Closed calebpeffer closed 1 month ago

calebpeffer commented 1 month ago

From Janice in Discord:

I set a limit of 500 for my crawl but I find that it keeps crawling beyond 500 pages and I have to interrupt it on my end. My code is below. Am I doing something wrong?

 app = FirecrawlApp(api_key=FIRECRAWL_API_KEY)
    start_time = time.time()
    crawl_url = "https://www.lsu.edu/majors"
    params = {
        "crawlerOptions": {
            "limit": 500,
            "maxDepth": 2,
            "ignoreSitemap": False,
            "ignoreRobots": False,

        },
        "pageOptions": {
            "onlyMainContent": True,
            "parsePDF": True,
            "removeTags": ["script", "style", "nav", "header", "footer",
                           ".advertisement", ".sidebar", ".nav", ".menu",
                           "#comments", "img", "svg", "iframe", "video",
                           "audio"]
        },
    }
    urls = []
    job_id = app.crawl_url(crawl_url, params=params, wait_until_done=False)

According to Sachin, it might be an issue with the maxDepth Parameter

calebpeffer commented 1 month ago

Update, it doesn't look like the maxDepth parameter had any impact here. It still didn't respect the limit

rafaelsideguide commented 1 month ago

@calebpeffer we were experiencing issues with this page because it contains thousands of images in the sitemap. This was causing the servers to run out of memory during the crawl.

jgluck-eab commented 1 month ago

I just tried this code again and the limit is still not being restricted. Could you have another look please?

rafaelsideguide commented 1 month ago

@calebpeffer I've just submitted PR #485 which filters .inc files and checks for capitalized file extensions.

In this PR, I conducted tests across various limits (0, 10, 100, 200, 500, and "not set") and maxDepths (0, 2, 5, and "not set"). Here are the results:

maxDepth: 0 maxDepth: 2 maxDepth: 5 maxDepth: not set
limit URLs URLs URLs URLs
0 0 0 0 0
10 0 8 10 10
100 0 8 100 100
200 0 8 142 142
500 0 8 142 142
not set 0 8 142 142

@jgluck-eab We plan to merge this PR in four hours. Could you rerun your code and check if you encounter any unexpected results? Please share any discrepancies and specify the results you were expecting.

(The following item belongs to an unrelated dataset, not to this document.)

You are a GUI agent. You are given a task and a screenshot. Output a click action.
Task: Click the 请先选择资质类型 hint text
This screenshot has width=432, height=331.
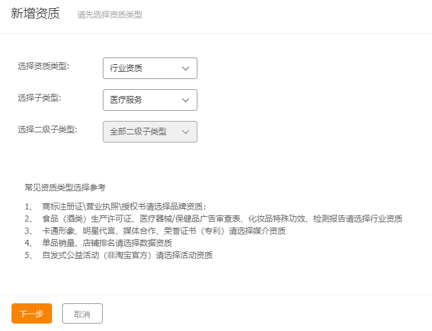110,15
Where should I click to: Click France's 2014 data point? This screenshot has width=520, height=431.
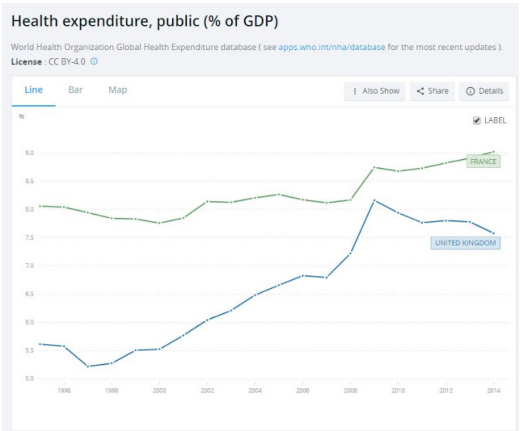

Below is the code I used for testing:

app = FirecrawlApp(api_key=FIRECRAWL_API_KEY)
start_time = time.time()
crawl_url = "https://www.lsu.edu/majors"

limits = [0, 10, 100, 200, 500, None]
maxDepths = [0, 2, 5, None]
urls_crawled = []

for j in range(0, len(maxDepths)):
    for i in range(0, len(limits)):
        params = {
            "crawlerOptions": {
                "ignoreSitemap": False,
                "ignoreRobots": False,

            },
            "pageOptions": {
                "onlyMainContent": True,
                "removeTags": ["script", "style", "nav", "header", "footer",
                               ".advertisement", ".sidebar", ".nav", ".menu",
                               "#comments", "img", "svg", "iframe", "video",
                               "audio"]
            },
        }

        if limits[i] != None:
            params['crawlerOptions']['limit'] = limits[i]

        if maxDepths[j] != None:
            params['crawlerOptions']['maxDepth'] = maxDepths[j]

        urls = []
        crawl_request = app.crawl_url(crawl_url, params=params, wait_until_done=False)

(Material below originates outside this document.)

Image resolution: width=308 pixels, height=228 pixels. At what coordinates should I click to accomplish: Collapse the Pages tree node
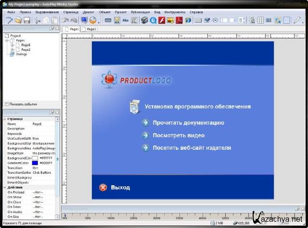pos(7,41)
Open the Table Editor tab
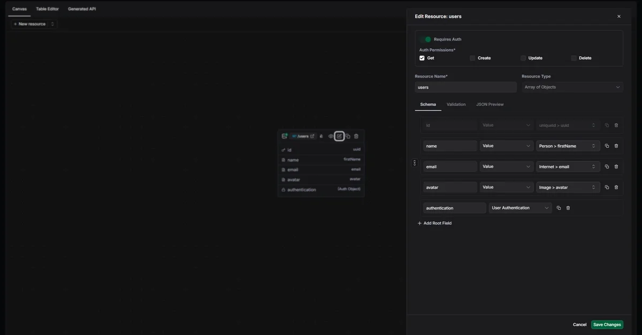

        job_id = crawl_request['jobId']
        status = app.check_crawl_status(job_id)

        while status['status'] == 'active':
            status = app.check_crawl_status(job_id)
            time.sleep(2)

        time.sleep(5) # wait for the data to be saved at the db
        status = app.check_crawl_status(job_id)
        urls_crawled.append({
            "limit": limits[i],
            "maxDepth": maxDepths[j],
            "num_urls": len(status['data'])
        })

for k in range(0, len(urls_crawled)):
    print(urls_crawled[k])
jgluck-eab commented 1 month ago

I tried this again today and now the limit is working. This can be closed. Thank you!

rafaelsideguide commented 1 month ago

Closing this.